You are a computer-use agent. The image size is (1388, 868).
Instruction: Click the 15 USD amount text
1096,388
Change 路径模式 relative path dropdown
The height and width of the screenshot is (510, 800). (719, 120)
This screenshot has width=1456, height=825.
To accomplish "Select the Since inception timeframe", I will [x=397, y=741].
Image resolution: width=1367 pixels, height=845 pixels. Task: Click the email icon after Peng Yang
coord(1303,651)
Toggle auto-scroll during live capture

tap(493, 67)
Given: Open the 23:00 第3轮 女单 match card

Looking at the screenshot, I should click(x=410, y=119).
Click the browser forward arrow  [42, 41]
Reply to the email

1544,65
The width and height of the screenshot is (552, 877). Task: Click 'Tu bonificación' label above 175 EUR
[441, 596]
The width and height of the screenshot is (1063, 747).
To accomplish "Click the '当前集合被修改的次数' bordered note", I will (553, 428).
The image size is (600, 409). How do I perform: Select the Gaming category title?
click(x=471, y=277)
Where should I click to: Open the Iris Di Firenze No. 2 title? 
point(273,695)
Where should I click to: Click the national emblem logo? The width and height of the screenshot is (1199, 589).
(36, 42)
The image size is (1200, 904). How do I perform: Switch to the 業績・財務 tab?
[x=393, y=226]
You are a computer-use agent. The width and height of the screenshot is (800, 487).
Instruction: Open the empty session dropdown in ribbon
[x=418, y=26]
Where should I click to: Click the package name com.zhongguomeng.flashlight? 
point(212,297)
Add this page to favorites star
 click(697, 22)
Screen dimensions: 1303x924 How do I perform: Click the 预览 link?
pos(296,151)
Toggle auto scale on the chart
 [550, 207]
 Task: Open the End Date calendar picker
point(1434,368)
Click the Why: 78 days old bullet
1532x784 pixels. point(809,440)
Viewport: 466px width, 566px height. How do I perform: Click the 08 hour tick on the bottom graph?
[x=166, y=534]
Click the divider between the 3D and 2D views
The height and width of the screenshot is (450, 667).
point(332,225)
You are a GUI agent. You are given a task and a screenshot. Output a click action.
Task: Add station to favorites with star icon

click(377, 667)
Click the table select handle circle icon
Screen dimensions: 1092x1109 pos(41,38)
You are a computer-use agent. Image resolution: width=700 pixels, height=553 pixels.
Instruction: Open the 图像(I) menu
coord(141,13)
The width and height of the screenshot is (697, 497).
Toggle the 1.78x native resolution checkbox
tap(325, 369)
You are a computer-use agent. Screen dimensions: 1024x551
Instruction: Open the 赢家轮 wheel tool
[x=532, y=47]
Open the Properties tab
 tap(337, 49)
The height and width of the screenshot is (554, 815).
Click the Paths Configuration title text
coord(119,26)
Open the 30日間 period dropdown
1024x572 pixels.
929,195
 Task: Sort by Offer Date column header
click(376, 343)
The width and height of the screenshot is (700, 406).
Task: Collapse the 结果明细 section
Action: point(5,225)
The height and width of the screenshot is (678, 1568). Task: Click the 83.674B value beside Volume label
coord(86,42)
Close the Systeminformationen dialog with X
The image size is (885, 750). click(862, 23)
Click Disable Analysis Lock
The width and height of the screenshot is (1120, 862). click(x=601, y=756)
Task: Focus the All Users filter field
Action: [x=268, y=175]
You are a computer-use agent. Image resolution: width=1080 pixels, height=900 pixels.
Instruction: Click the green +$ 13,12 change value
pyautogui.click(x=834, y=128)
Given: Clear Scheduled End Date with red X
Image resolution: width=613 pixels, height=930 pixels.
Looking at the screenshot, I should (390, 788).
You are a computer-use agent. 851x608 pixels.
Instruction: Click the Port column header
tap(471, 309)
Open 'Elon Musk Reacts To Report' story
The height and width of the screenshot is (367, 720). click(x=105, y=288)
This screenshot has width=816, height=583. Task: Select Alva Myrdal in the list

○ ○ ○ ○

* **DESCRIPTION OF THE TASK**: When the line with "Toggle auto scale on the chart" is reached in the data above, start copying there, and copy each line exactly until the line with "The height and width of the screenshot is (554, 815)." has been copied; copy nothing else.

* **FINISHED TASK**:
Toggle auto scale on the chart
 [550, 207]
 Task: Open the End Date calendar picker
point(1434,368)
Click the Why: 78 days old bullet
1532x784 pixels. point(809,440)
Viewport: 466px width, 566px height. How do I perform: Click the 08 hour tick on the bottom graph?
[x=166, y=534]
Click the divider between the 3D and 2D views
The height and width of the screenshot is (450, 667).
point(332,225)
You are a GUI agent. You are given a task and a screenshot. Output a click action.
Task: Add station to favorites with star icon

click(377, 667)
Click the table select handle circle icon
Screen dimensions: 1092x1109 pos(41,38)
You are a computer-use agent. Image resolution: width=700 pixels, height=553 pixels.
Instruction: Open the 图像(I) menu
coord(141,13)
The width and height of the screenshot is (697, 497).
Toggle the 1.78x native resolution checkbox
tap(325, 369)
You are a computer-use agent. Screen dimensions: 1024x551
Instruction: Open the 赢家轮 wheel tool
[x=532, y=47]
Open the Properties tab
 tap(337, 49)
The height and width of the screenshot is (554, 815).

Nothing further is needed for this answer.